A foodie's quest to turn up the heat through strength and conditioning with whole food and a hungry mind.

Tuesday, March 22, 2011

An Ode to Fruits & Veggies

 Before we had big money corporations and grocery chains providing packaged "food" items for the consumer, people had to hunt, gather, or trade with others to get what they could.  Yes, this was way before ours and our grandparents' time, but as the health of the general population declines, it is quite disconcerting.

Back "then," the fruits and veggies currently in season and local were what people had for snacks and meals.  I challenge anyone reading this blog to replace one packaged snack item for a fruit or veggie for at least two weeks.  Depending on the item replaced, you may feel increased energy, less bloating, a little weight loss, improved concentration, and although you don't see them, extra vitamins and minerals.

Here's a great list to choose from.  But don't stop here, search your store for what's in season to obtain the most nutrients from your fruit or veggie of choice.


For more reasons to start adding more whole fruits and veggies to your diet, read the following info on each color group found at this site:

Red Fruits and Vegetables


Contain nutrients such as lycopene, ellagic acid, Quercetin, and Hesperidin, to name a few. These nutrients reduce the risk of prostate cancer, lower blood pressure, reduce tumor growth and LDL cholesterol levels, scavenge harmful free-radicals, and support join tissue in arthritis cases.

Orange and Yellow fruits and vegetables

Contain beta-carotene, zeaxanthin, flavonoids, lycopene, potassium, and vitamin C. These nutrients reduce age-related macula degeneration and the risk of prostate cancer, lower LDL cholesterol and blood pressure, promote collagen formation and healthy joints, fight harmful free radicals, encourage alkaline balance, and work with magnesium and calcium to build healthy bones.

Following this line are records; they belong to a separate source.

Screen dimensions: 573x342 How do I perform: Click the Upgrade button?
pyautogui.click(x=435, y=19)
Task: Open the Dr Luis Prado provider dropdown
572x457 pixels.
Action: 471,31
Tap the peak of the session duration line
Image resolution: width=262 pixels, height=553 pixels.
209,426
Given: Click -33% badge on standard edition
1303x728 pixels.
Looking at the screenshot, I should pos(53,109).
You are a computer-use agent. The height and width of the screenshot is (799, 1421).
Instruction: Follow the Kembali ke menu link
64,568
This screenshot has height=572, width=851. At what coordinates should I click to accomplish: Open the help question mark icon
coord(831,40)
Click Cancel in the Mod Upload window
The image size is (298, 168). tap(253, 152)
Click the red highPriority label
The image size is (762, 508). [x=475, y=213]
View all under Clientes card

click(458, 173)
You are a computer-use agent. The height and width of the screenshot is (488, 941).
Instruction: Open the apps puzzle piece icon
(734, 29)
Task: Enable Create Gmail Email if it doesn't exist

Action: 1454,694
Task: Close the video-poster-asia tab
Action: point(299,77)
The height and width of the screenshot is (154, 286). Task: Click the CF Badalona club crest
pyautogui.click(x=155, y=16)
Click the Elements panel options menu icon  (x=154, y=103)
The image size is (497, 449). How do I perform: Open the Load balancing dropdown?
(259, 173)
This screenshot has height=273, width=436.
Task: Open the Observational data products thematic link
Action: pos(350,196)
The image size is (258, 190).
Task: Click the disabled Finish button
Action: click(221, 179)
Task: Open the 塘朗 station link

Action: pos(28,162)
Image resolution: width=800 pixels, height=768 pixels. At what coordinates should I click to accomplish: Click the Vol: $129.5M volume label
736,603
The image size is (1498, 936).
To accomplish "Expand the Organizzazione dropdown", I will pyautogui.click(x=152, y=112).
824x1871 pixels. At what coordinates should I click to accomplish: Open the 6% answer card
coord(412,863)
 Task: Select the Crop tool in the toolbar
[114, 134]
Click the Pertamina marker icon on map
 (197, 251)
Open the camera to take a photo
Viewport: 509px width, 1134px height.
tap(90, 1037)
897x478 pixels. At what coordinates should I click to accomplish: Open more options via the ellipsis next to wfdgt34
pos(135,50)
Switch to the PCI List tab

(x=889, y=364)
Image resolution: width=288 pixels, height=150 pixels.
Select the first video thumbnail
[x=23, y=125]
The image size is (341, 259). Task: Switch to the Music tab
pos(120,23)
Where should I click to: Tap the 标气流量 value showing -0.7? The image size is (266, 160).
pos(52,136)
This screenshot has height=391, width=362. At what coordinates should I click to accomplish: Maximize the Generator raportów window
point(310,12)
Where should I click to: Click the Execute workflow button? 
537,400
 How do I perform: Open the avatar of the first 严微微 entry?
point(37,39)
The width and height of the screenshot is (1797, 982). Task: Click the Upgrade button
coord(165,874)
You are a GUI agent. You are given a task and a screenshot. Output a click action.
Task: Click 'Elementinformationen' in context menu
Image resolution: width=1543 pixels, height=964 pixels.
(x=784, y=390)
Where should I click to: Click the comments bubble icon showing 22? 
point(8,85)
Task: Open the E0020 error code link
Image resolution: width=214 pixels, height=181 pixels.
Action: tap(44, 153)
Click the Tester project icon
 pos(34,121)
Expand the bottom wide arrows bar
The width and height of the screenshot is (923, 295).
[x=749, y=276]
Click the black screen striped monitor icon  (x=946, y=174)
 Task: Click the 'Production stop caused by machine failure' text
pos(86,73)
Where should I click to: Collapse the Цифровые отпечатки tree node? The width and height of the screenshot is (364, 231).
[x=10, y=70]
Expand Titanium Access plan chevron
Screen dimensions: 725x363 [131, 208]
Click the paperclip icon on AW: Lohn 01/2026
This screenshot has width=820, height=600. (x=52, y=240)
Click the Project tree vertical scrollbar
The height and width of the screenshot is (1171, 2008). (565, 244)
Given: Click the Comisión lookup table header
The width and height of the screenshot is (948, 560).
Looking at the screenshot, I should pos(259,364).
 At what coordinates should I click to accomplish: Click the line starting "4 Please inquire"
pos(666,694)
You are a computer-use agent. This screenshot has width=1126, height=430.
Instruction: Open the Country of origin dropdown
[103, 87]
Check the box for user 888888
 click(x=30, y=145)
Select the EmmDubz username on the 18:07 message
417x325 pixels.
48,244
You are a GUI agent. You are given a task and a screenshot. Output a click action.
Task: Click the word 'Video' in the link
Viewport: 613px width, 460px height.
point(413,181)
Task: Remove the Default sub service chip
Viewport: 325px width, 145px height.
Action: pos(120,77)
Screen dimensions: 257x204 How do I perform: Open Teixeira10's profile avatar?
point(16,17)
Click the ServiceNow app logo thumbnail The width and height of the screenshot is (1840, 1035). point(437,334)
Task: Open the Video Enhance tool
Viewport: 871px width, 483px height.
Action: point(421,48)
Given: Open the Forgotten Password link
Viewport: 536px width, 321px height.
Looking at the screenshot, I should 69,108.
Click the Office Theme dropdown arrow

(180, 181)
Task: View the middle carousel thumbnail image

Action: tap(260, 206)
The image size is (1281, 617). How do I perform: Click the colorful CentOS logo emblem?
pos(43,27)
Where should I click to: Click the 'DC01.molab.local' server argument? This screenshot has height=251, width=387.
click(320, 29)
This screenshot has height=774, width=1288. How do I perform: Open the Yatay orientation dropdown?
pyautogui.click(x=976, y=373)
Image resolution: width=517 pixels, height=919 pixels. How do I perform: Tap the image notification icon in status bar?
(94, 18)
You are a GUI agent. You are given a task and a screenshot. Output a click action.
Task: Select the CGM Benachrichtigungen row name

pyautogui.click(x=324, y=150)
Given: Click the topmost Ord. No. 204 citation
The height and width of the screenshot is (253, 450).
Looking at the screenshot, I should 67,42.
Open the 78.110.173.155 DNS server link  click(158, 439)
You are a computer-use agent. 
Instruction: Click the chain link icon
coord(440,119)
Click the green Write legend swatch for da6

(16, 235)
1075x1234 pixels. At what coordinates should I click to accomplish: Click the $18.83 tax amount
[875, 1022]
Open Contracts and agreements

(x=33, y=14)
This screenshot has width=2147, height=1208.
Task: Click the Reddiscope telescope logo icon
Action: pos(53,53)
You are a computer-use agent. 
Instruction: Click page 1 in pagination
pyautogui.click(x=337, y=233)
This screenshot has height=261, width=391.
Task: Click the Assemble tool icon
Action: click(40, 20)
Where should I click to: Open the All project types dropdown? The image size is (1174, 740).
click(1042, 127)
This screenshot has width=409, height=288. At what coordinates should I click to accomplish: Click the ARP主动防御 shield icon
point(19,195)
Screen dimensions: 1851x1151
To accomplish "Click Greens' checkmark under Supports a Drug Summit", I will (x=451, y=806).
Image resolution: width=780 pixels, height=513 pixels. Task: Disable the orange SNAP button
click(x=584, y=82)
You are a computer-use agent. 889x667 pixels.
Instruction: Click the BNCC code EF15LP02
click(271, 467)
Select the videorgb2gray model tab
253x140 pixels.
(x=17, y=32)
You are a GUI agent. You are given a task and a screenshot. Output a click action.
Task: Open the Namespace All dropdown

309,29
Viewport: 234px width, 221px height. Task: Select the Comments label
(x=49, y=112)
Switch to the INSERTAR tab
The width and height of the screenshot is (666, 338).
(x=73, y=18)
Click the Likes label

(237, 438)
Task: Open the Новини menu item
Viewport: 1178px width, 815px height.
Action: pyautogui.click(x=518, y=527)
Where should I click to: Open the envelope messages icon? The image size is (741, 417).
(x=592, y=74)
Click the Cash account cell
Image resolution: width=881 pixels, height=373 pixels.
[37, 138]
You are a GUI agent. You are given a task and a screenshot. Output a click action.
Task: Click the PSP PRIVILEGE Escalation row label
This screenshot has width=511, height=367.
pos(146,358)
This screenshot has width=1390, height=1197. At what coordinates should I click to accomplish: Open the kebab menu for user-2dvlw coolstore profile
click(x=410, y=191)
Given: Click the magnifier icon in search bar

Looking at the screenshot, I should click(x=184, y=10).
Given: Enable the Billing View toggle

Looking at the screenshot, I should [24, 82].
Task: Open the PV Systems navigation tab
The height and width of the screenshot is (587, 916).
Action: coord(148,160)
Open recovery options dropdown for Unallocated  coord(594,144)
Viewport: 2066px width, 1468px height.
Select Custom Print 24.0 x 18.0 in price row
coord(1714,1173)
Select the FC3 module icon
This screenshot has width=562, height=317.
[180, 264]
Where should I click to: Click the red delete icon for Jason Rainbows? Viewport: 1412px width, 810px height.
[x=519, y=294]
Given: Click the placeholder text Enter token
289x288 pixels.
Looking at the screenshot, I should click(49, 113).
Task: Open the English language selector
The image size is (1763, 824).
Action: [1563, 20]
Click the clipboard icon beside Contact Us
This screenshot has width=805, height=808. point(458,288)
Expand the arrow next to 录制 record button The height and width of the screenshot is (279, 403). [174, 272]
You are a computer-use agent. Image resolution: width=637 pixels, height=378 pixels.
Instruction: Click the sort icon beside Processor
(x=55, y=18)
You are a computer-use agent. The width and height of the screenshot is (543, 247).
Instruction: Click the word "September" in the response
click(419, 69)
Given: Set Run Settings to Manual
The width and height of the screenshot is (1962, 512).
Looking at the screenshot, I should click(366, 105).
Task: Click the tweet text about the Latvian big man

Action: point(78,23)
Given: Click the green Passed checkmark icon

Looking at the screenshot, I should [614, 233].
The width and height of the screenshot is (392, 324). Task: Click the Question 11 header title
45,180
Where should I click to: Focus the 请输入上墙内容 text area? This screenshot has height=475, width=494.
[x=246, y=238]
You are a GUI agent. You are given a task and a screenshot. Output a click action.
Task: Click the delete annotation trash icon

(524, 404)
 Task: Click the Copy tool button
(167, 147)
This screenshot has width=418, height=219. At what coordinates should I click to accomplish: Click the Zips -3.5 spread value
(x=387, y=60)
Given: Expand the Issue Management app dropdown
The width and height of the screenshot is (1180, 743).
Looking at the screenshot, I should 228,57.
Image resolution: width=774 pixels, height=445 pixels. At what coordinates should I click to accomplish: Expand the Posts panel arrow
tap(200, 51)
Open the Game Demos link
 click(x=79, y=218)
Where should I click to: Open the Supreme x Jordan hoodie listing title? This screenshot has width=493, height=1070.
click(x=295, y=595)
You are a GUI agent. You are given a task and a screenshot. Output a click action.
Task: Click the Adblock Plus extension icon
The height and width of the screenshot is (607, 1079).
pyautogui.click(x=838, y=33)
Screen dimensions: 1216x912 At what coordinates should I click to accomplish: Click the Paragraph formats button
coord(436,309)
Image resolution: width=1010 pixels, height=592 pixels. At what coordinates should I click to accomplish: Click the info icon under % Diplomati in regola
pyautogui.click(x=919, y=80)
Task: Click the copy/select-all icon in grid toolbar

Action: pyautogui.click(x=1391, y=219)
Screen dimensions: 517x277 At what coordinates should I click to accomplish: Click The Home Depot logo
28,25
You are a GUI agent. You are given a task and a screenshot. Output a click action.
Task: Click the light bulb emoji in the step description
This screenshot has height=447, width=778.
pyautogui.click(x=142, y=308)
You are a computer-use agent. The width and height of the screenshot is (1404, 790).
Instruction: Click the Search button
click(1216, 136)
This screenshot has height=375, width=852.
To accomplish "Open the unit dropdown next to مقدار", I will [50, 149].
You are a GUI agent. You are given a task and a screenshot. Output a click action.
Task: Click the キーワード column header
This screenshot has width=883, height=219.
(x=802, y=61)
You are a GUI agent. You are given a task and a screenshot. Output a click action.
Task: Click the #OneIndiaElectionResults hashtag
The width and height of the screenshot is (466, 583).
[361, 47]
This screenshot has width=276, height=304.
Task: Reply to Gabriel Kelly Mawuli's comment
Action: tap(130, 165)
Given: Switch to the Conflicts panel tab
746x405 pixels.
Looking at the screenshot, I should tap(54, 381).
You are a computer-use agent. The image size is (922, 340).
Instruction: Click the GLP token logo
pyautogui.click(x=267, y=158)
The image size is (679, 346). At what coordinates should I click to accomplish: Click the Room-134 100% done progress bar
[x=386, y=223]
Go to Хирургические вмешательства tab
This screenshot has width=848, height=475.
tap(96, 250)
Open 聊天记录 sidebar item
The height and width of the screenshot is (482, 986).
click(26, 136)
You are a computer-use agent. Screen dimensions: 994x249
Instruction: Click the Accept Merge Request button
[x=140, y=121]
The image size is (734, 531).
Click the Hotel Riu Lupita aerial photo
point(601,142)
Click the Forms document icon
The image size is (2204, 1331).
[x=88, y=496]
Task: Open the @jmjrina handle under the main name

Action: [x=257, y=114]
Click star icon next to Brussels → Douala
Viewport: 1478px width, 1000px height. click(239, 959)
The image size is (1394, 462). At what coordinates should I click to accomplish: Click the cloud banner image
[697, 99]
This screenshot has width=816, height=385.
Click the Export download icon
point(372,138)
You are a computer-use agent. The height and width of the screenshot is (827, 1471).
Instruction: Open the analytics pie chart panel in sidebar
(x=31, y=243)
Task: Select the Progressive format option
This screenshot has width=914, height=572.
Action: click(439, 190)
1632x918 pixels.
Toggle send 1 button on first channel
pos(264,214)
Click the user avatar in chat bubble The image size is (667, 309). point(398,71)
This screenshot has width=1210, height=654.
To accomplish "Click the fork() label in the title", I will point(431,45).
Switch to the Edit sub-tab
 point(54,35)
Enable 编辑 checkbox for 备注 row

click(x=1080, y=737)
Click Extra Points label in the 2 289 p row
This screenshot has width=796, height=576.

Green vegetables and Fruit

Green vegetables contain chlorophyll, fiber, lutein, zeaxanthin, calcium, folate, vitamin C, calcium, and Beta-carotene. The nutrients found in these vegetables reduce cancer risks, lower blood pressure and LDL cholesterol levels, normalize digestion time, support retinal health and vision, fight harmful free-radicals, and boost immune system activity.

Blue and purple fruits and vegetables

Contain nutrients which include lutein, zeaxanthin, resveratrol, vitamin C, fiber, flavonoids, ellagic acid, and quercetin. Similar to the previous nutrients, these nutrients support retinal health, lower LDL cholesterol, boost immune system activity, support healthy digestion, improve calcium and other mineral absorption, fight inflammation, reduce tumor growth, act as an anticarcinogens in the digestive tract, and limit the activity of cancer cells.

White fruits and vegetables

Contain nutrients such as beta-glucans, EGCG, SDG, and lignans that provide powerful immune boosting activity. These nutrients also activate natural killer B and T cells, reduce the risk of colon, breast, and prostate cancers, and balance hormone levels, reducing the risk of hormone-related cancers.

I started eating raw carrots and another various veggie found at the store as a great, crunchy snack and they always feel better than munching on fried chips or even pretzels (although I do love pretzels!).
 
Please take the challenge seriously as it is very beneficial to your health and possibly your wallet.  Also, if your veggie of choice seems bland....Just Add Cayenne!!